Update frequency. Refreshed when the underlying PubMed pulls are re-run (roughly quarterly); the data-cutoff label updates with them.

The clinical-trial trackers (MRD, Clinical Pull, ctDNA SoC, MCED)

Source. Live queries to the ClinicalTrials.gov API (v2) at page-render time, cached and refreshed daily. The counts you see are current; the written conclusions describe the data at the last fetch and can shift as trials update.

Status & denominators. Unless stated otherwise, counts are recruiting trials only. Every percentage states its denominator (e.g. interventional % = interventional ÷ that group’s recruiting trials). The MRD tracker’s per-cancer counts use broad keyword searches that can overlap (a trial spanning two cancers is counted in each), so the headline total is the sum across tracked types, not a de-duplicated global figure.

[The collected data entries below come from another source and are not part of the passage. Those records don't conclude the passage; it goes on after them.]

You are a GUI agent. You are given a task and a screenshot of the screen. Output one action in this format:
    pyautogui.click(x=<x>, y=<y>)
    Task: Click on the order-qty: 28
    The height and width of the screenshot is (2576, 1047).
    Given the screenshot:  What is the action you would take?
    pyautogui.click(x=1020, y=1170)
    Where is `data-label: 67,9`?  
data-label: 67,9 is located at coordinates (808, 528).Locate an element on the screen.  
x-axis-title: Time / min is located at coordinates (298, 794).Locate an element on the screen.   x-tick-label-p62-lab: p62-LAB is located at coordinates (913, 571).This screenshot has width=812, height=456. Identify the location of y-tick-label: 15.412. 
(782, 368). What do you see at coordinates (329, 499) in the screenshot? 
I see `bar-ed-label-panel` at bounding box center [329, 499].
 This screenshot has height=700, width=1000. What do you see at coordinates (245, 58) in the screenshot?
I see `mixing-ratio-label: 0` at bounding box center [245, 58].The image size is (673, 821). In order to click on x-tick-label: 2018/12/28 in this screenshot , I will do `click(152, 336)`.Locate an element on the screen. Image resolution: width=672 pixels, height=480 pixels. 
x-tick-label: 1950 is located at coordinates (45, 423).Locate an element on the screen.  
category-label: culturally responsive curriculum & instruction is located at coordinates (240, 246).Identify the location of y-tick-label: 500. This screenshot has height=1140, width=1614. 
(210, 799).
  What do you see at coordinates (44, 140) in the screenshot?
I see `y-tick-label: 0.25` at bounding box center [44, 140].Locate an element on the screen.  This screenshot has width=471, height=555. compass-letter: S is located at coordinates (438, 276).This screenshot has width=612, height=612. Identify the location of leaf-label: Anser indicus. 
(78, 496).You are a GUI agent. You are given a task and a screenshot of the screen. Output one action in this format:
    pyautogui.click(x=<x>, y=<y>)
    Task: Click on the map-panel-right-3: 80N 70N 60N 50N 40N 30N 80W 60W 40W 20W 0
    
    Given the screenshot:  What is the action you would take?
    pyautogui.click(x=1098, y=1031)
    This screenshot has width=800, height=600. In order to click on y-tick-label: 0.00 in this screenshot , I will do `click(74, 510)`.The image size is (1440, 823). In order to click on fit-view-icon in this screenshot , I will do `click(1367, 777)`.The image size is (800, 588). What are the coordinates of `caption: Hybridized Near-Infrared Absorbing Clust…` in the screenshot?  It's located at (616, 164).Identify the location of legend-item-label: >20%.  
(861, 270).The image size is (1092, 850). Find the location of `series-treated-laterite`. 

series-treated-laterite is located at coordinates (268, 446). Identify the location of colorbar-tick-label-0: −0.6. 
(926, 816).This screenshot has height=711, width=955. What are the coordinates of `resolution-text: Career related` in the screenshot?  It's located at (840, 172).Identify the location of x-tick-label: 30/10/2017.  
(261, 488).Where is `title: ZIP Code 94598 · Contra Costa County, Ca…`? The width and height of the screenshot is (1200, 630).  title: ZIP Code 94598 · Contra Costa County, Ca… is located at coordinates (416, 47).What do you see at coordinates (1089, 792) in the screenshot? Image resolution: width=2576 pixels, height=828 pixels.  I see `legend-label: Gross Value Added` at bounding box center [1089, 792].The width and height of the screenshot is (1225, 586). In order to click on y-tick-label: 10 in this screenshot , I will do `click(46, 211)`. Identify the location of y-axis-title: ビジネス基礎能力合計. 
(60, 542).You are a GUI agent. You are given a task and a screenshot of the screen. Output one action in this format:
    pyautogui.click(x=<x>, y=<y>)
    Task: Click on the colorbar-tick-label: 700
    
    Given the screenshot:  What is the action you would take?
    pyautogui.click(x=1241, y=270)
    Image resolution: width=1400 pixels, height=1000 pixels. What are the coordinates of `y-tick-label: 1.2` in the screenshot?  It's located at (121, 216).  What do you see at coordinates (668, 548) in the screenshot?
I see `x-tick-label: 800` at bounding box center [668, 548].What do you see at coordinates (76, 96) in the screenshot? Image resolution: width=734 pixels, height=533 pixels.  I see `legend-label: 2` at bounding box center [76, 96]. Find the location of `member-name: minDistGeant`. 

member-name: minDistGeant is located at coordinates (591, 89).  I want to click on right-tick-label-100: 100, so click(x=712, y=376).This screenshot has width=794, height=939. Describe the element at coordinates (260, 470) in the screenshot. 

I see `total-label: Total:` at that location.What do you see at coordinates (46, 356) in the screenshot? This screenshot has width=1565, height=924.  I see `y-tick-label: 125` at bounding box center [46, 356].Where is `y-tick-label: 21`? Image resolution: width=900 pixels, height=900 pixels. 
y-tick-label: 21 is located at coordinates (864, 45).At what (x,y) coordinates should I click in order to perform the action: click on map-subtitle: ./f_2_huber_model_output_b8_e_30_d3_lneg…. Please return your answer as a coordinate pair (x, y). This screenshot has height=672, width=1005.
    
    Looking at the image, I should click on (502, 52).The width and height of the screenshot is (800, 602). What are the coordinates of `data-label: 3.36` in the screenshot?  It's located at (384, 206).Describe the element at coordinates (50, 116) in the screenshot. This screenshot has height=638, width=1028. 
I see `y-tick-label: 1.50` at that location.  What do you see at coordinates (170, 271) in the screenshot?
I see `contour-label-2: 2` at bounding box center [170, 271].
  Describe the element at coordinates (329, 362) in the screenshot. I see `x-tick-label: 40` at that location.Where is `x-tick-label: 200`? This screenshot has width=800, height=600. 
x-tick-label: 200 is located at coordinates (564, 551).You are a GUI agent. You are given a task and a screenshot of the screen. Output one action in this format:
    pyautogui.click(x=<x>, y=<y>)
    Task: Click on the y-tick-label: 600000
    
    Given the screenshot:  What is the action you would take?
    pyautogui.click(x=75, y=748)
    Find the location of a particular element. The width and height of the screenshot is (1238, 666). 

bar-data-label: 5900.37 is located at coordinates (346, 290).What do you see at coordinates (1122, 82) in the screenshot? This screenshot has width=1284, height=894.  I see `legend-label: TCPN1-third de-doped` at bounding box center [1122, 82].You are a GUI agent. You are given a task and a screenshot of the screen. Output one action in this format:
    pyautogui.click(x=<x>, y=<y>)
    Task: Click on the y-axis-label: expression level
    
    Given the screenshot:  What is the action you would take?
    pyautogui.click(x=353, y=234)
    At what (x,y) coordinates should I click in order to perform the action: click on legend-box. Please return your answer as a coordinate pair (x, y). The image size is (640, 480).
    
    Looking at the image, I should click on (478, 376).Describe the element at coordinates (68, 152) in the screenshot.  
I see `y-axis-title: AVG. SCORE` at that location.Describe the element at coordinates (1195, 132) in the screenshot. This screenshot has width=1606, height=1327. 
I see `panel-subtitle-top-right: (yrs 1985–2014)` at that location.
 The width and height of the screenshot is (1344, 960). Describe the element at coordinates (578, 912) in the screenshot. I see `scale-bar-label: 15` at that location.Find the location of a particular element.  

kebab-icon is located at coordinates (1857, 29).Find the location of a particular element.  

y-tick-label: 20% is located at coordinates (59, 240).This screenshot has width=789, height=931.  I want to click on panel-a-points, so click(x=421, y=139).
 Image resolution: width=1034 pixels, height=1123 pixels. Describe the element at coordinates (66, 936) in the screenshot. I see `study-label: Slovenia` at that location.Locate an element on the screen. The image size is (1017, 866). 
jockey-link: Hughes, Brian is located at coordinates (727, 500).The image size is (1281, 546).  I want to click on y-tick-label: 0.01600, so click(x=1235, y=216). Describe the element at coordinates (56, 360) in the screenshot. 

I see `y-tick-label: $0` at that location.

Curated vs live. Spotlight trials, decision-type breakdowns, and milestone lists are hand-classified from registry entries and are point-in-time; they sit alongside the live counts and are labeled as such.

Limitations. Registry data is self-reported and uneven. “Interventional study type” does not guarantee the assay drives a treatment decision. Keyword searches over- and under-count. These trackers measure registered clinical activity, not real-world use or reimbursement.

The Pulse (market scorecard)

Source. Public-market prices via Yahoo Finance, refreshed hourly. Baskets are equal-weighted averages of per-ticker returns, indexed to a common start; the denominator is the count of tickers returning data. Era bands and event annotations are editorial.

Limitations. Equal-weighting and basket membership are editorial choices; returns are price-only (not total-return) and not investment advice.

Corrections & versioning

These analyses are living instruments and will contain errors. If you spot one — a number that doesn’t reconcile, a misclassified paper, a stale claim — please flag it and it will be fixed and noted.

Methodology last updated June 12, 2026.